Of that, a total of 13 cents had just been tossed by the Athey family - Harry, a computer consultant; his wife, Luna; and their daughters, Cerridwyn, 8, and Ariadne, 3. They'd traveled to Philadelphia from their home in Penrose, Colo., and were delighted to be staying - by chance - at a motel on Penrose Avenue, which made them feel close to home.
They had only three pennies among them, so Luna threw in a dime. "We were told that you got to make a wish on the pennies you throw, so I figured that I got 10 wishes," she said.
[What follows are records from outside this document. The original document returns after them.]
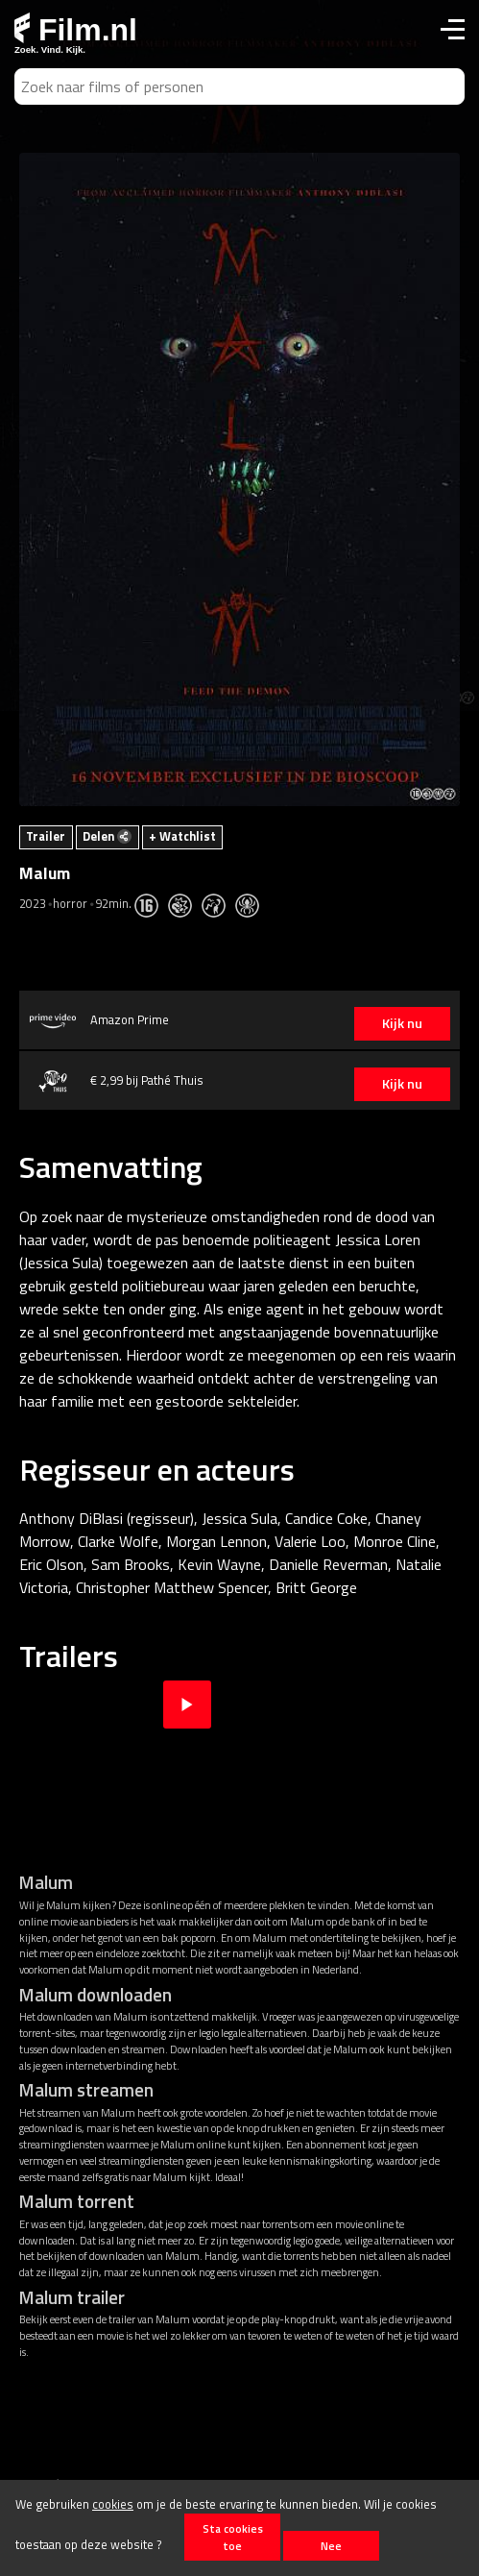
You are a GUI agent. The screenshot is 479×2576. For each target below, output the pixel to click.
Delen (107, 836)
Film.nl (75, 29)
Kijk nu (402, 1023)
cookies (112, 2504)
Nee (331, 2546)
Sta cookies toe (233, 2536)
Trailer (45, 836)
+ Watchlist (182, 836)
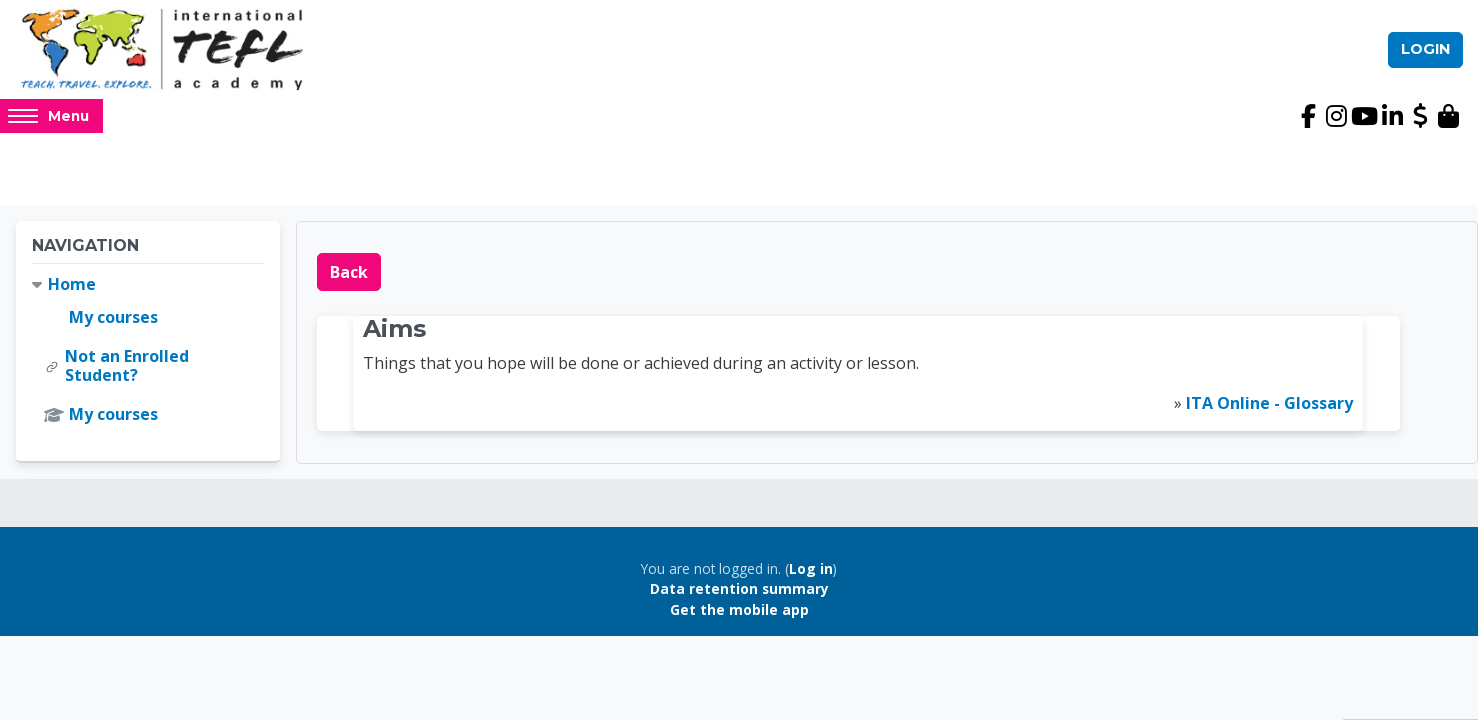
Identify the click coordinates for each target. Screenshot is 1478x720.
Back (349, 272)
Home (72, 284)
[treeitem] (148, 350)
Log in (811, 568)
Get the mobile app (739, 609)
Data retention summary (739, 588)
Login (1425, 49)
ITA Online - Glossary (1269, 403)
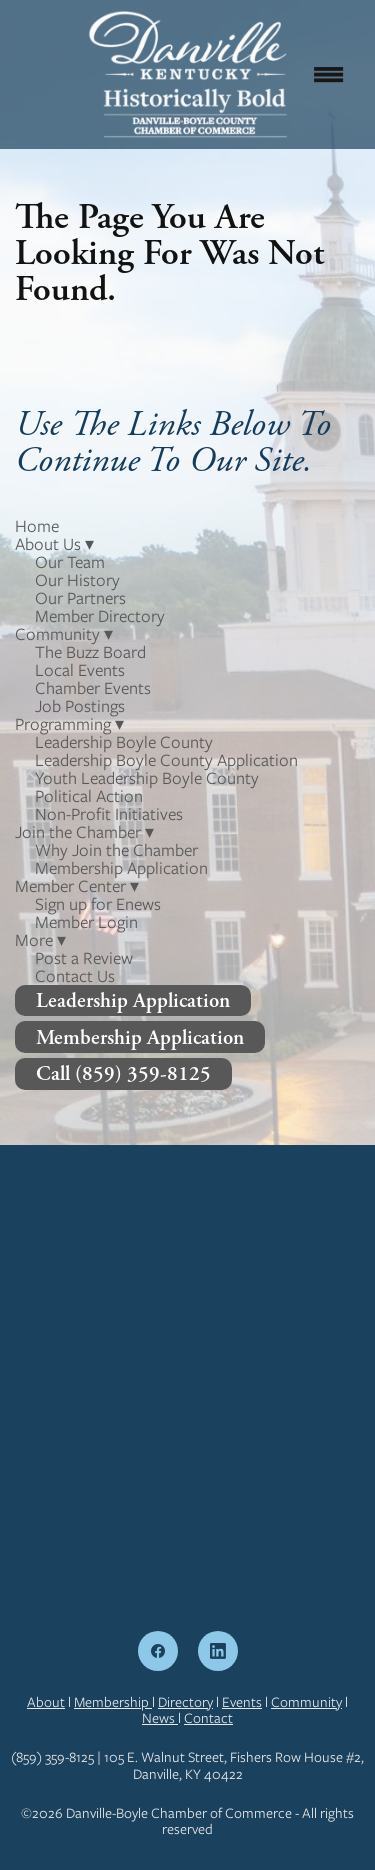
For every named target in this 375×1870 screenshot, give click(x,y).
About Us (54, 544)
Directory (185, 1702)
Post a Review (84, 958)
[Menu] (329, 74)
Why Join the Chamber (116, 850)
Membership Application (121, 868)
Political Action (89, 796)
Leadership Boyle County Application (166, 760)
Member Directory (100, 616)
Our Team (70, 562)
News (160, 1718)
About (46, 1702)
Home (37, 526)
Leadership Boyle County (124, 742)
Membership (113, 1702)
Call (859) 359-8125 (123, 1073)
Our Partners (80, 598)
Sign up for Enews (98, 904)
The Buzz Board (90, 652)
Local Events (80, 670)
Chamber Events (93, 688)
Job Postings (80, 706)
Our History (77, 580)
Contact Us (75, 976)
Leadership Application (133, 1000)
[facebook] (158, 1651)
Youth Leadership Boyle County (147, 778)
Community (306, 1702)
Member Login (86, 922)
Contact (208, 1718)
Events (242, 1702)
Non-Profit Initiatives (109, 814)
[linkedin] (218, 1651)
Many people believe in the Lucky Penny Theory - that somehow, the spirit of Ben Franklin will do the same for them as, say, making a wish and blowing out birthday candles. Like the Atheys, people don't always connect the tossing tradition with Franklin's own words about a penny, until a guide or a nearby Philadelphian tips them off.
"Of course!" Luna Athey said, after a cemetery guide clued her in. "Had I thought about it, I would have realized that."
•
"It's not the penny so much as what the penny represents," says Neil Ronk, chief guide at Christ Church and the burial ground. Ronk, eloquent in his appreciation of Benjamin Franklin and history in general, says the tradition "underscores the love affair Philadelphia has - and the world has - for Mr. Franklin."
Ronk has "seen people in the worst weather imaginable throwing their pennies. Grandmothers with kids. Parents with their children. People from every race and background. Mr. Franklin represents the kind of person we want our children to be - to love living, to be excited about life."
He points around the cemetery. "We have five signers of the Declaration of Independence here, but nobody runs to their graves to throw pennies. We are the only city in the United States - and maybe in the world - defined by a person who died in the 18th century. When you see people throwing a penny, it's their silent prayer, their way of touching base."
"I collect them several times a day, and take them to the church," explains John Hopkins, curator of the burial ground. He says he sweeps the coins more often on weekends, when crowds swell, and sometimes he finds more than pennies.
Some people leave stones on the grave, a Jewish custom for paying respect at a grave site. "The neatest thing I ever found," says Hopkins, "was a free-drink token from a tavern."
He breaks into a grin at the memory, and the thought of Franklin, who was the ultimate colonial party boy. "Franklin," he declares, "would have approved it."